Le président ivoirien Alassane Ouattara a annoncé, à l’occasion de la visite d’Emmanuel Macron dans son pays, une réforme importante du franc CFA, réforme qualifiée d’historique par le président français. En quoi consiste-t-elle ? Qu’est-ce qui va changer ? Et dans l’intérêt de qui ? Florence Morice a posé ces questions au ministre français de l’Économie et des Finances, Bruno Le Maire.

RFI : Ce nouvel accord que vous avez signé avec l’Union économique et monétaire ouest-africaine (UEMOA), est-ce juste une manière de répondre symboliquement aux critiques de l’opinion sur le CFA, perçu comme un vestige postcolonial, ou est-ce que l’on vient d’assister à la mort de cette monnaie en Afrique de l’Ouest ?
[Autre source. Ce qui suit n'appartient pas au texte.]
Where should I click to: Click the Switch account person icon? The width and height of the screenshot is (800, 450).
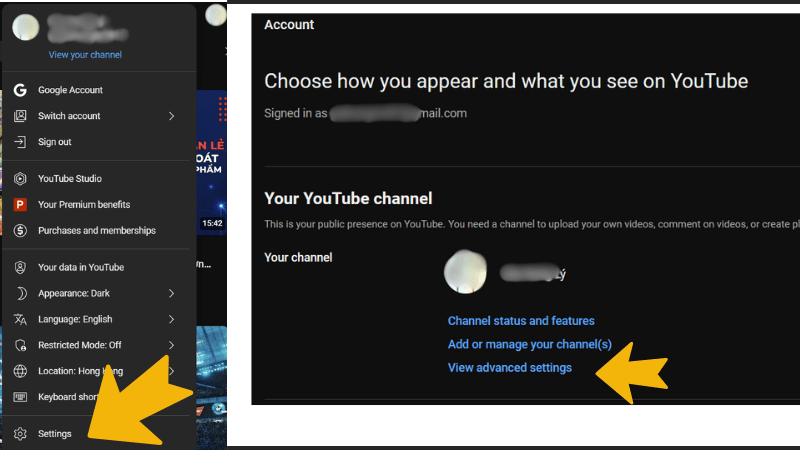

Bruno Le Maire C’est beaucoup plus qu’une décision symbolique. La décision qui a été prise par le président Alassane Ouattara et par le président de la République Emmanuel Macron met fin au franc CFA en Afrique de l’Ouest. C’est donc une décision historique. Concrètement, qu’est-ce que cela veut dire ? Cela veut dire que les États membres du franc CFA en Afrique de l’Ouest n’iront plus déposer leurs réserves dans un compte du Trésor, le compte spécial du Trésor sera fermé. Jusqu’à présent, ils étaient obligés de déposer 50% de leurs réserves. C’était perçu effectivement par certains comme du « post-colonialisme », je reprends leur terme. Nous mettons fin à ce compte du Trésor, il sera fermé. Le franc CFA va prendre un nouveau nom. Il s’appellera « l’éco ». C’est le nom qui a été retenu par les États africains et nous continuerons en revanche à avoir une parité de change fixe avec l’euro pour garantir la stabilité monétaire. Mais c’est une décision historique : c’est la fin du franc CFA en Afrique de l’Ouest.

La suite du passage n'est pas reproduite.